→ **WORK TASK**
Say how many of the lines below include the word "agent". Only the number should be given.

→ **SUPPLIED MATERIAL**
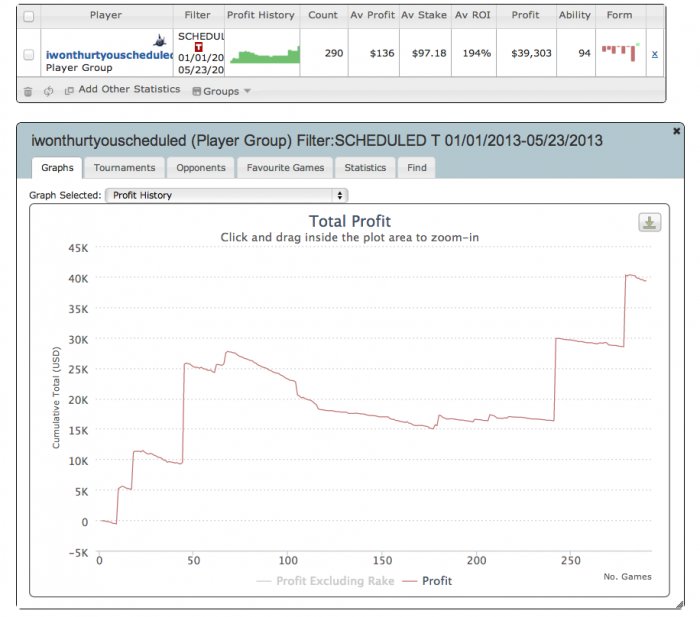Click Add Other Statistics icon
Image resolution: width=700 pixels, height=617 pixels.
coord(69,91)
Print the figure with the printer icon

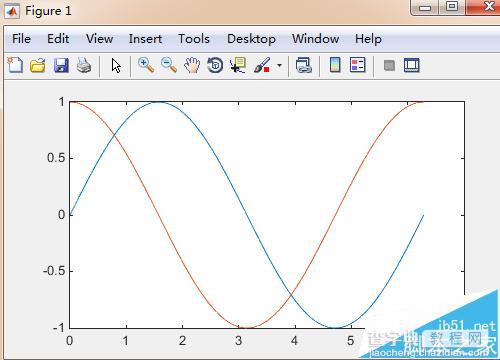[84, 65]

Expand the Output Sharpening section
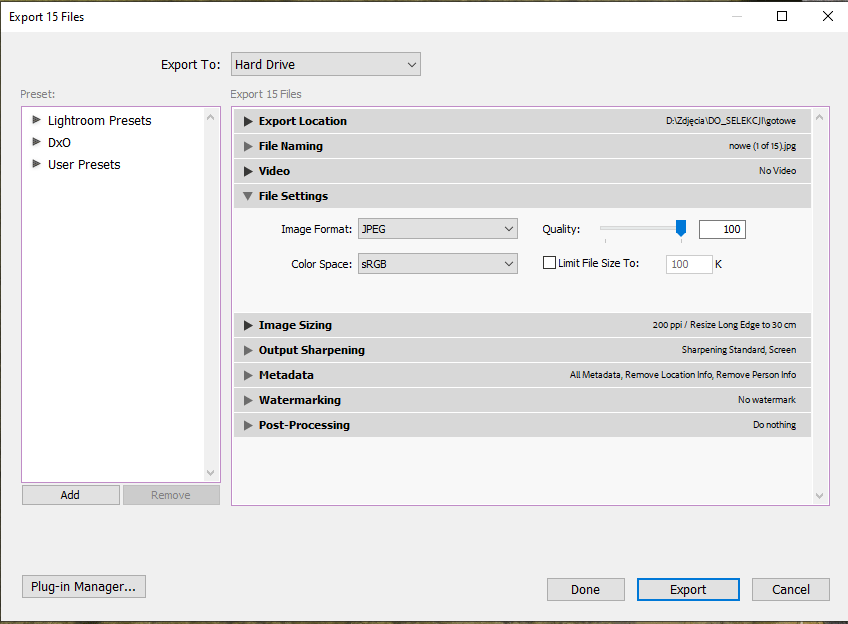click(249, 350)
==
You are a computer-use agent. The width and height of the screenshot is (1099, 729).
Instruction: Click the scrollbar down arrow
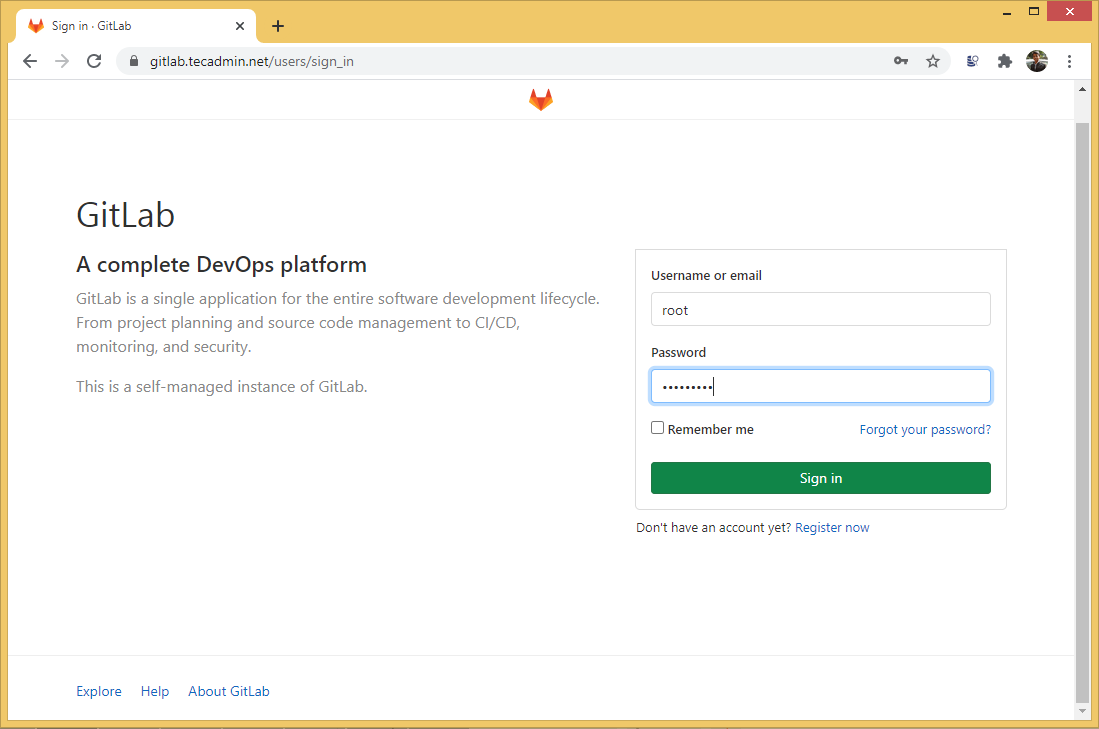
* * *
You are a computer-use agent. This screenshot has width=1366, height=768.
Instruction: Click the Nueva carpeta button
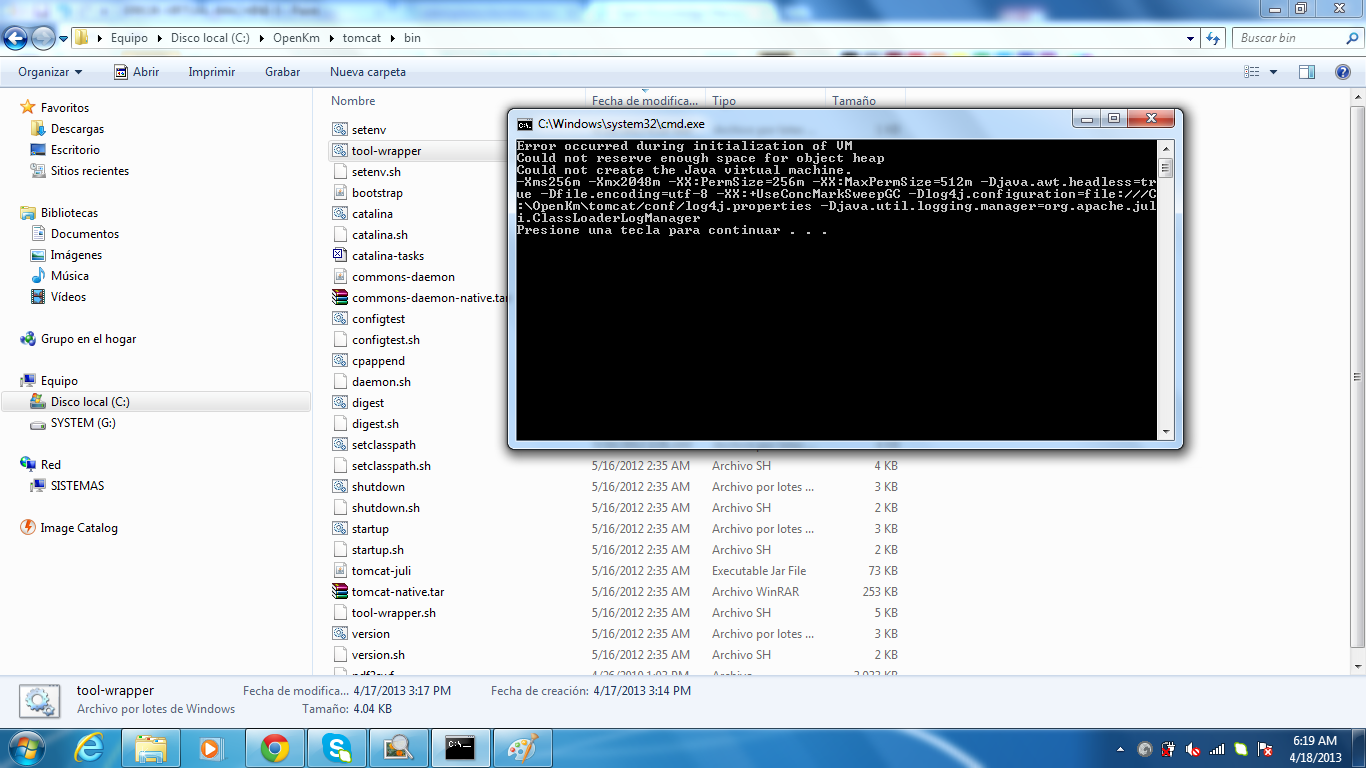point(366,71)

→ **EXERCISE RESPONSE**
2